*The problem*: Reproduce the records that follow without alteration, apart from removing the pictures.

(Beginning of Given data)

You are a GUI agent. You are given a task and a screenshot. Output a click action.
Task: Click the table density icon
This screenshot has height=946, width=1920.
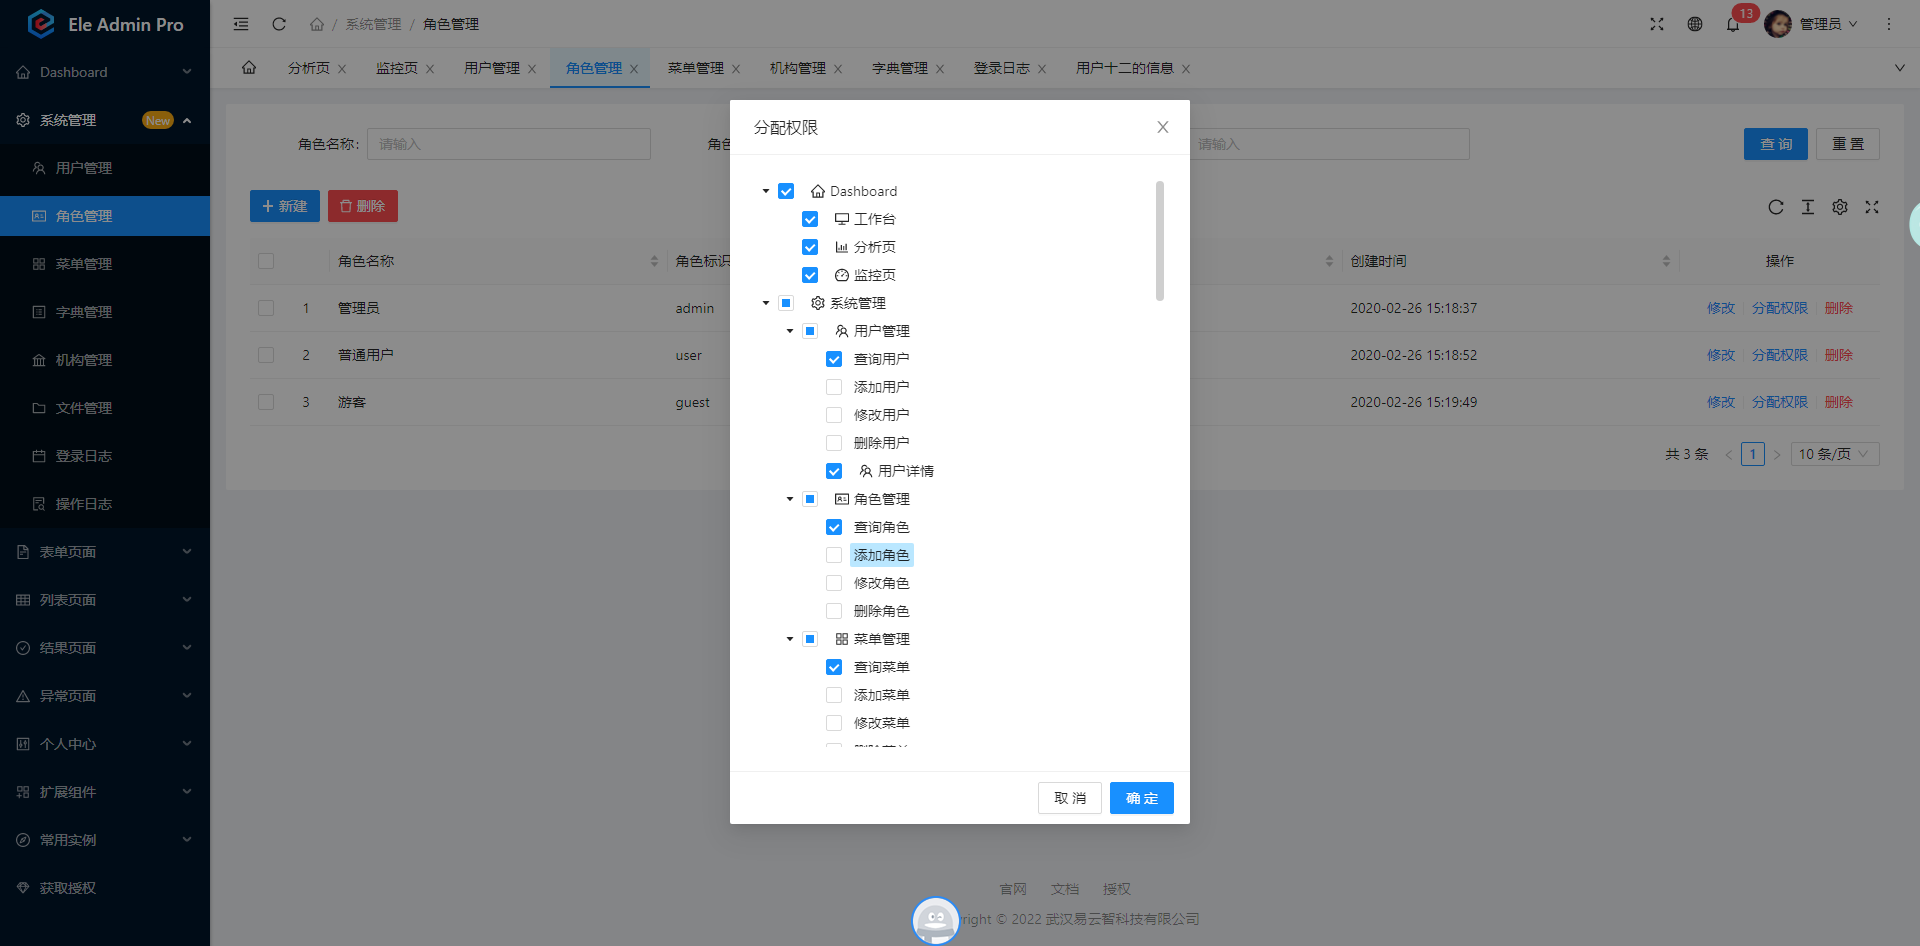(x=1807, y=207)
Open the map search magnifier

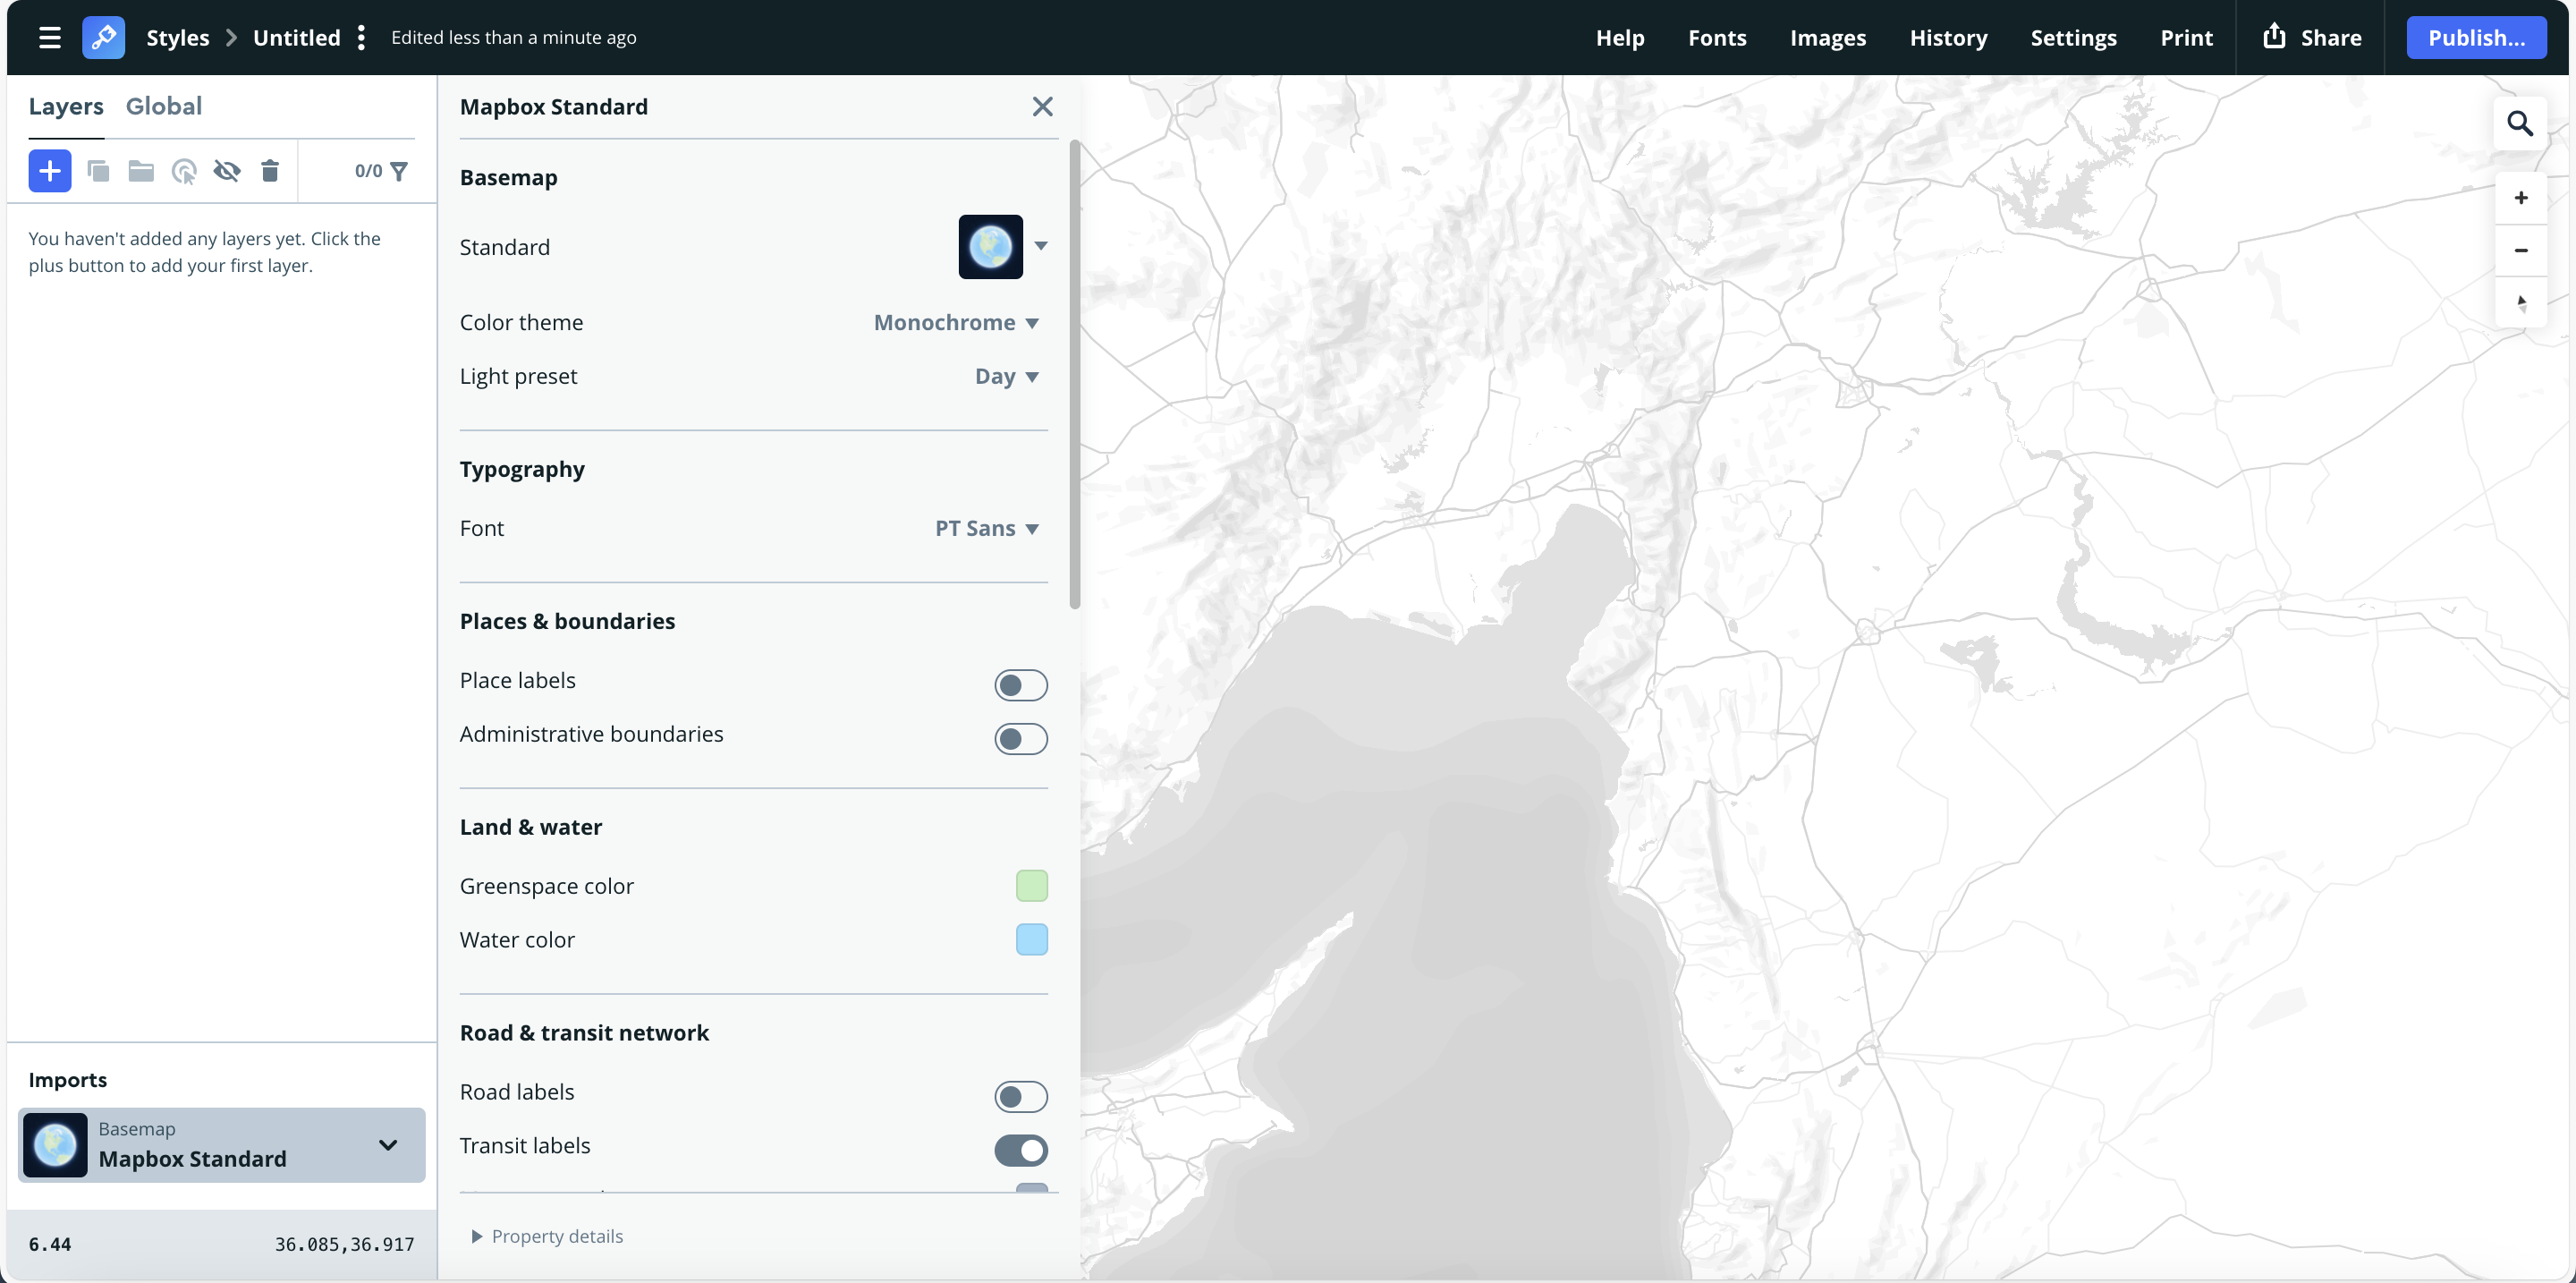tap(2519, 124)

(End of Given data)

*Solved exercise*:
You are a GUI agent. You are given a task and a screenshot. Output a click action.
Task: Click the table density icon
This screenshot has height=946, width=1920.
(x=1807, y=207)
Open the map search magnifier

tap(2519, 124)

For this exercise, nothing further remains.